Work request
Retype every line from the one containing "The image size" through the last line of the records below, both included; leave out the pictures.

━━ Supplied material

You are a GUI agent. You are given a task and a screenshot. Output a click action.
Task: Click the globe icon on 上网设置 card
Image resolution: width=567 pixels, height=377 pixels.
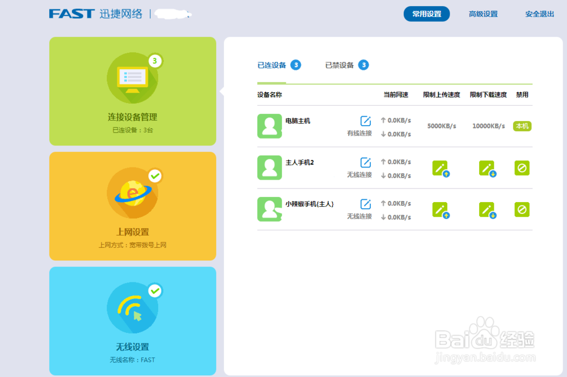point(133,192)

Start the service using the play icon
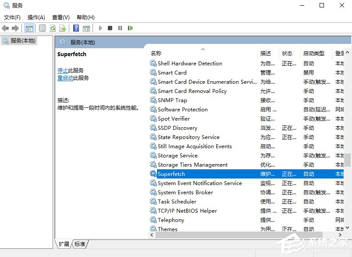[x=101, y=28]
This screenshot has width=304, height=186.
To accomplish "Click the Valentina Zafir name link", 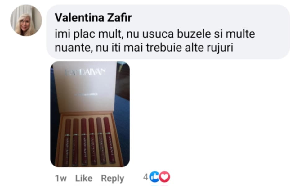I will point(93,18).
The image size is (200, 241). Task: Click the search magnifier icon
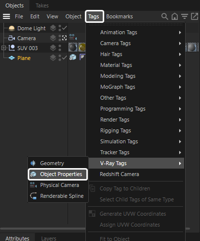coord(165,16)
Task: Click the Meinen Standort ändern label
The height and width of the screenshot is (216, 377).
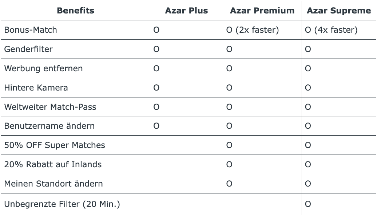Action: (53, 184)
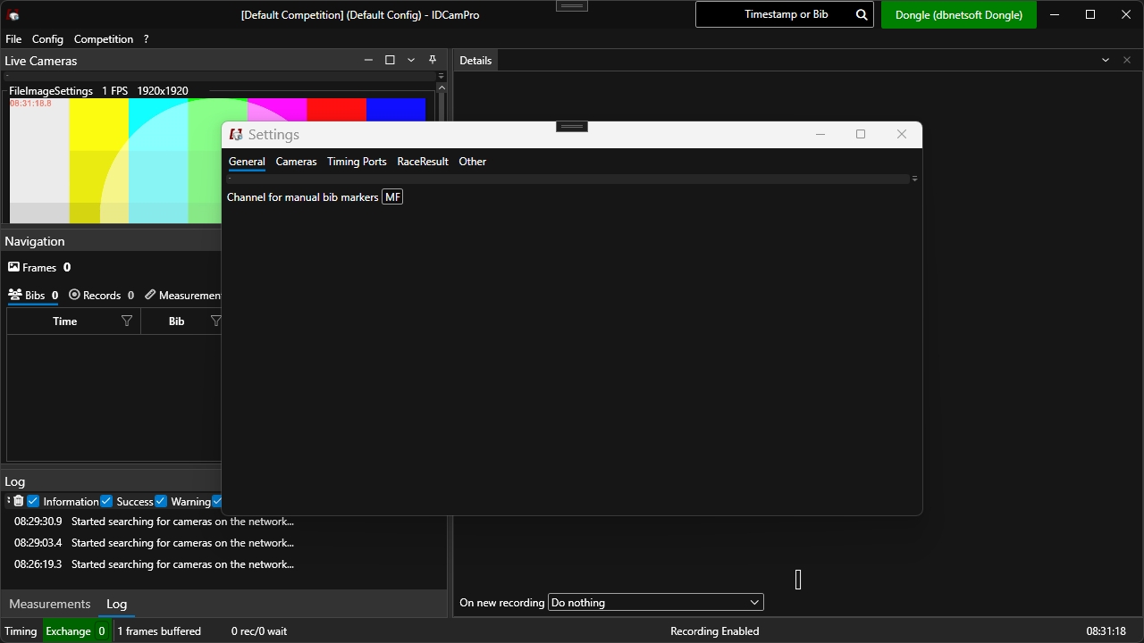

━━━━

Answer to this task
The image size is (200, 241). Task: Click the search magnifier icon
coord(165,16)
Task: Click the Meinen Standort ändern label
The height and width of the screenshot is (216, 377).
Action: (53, 184)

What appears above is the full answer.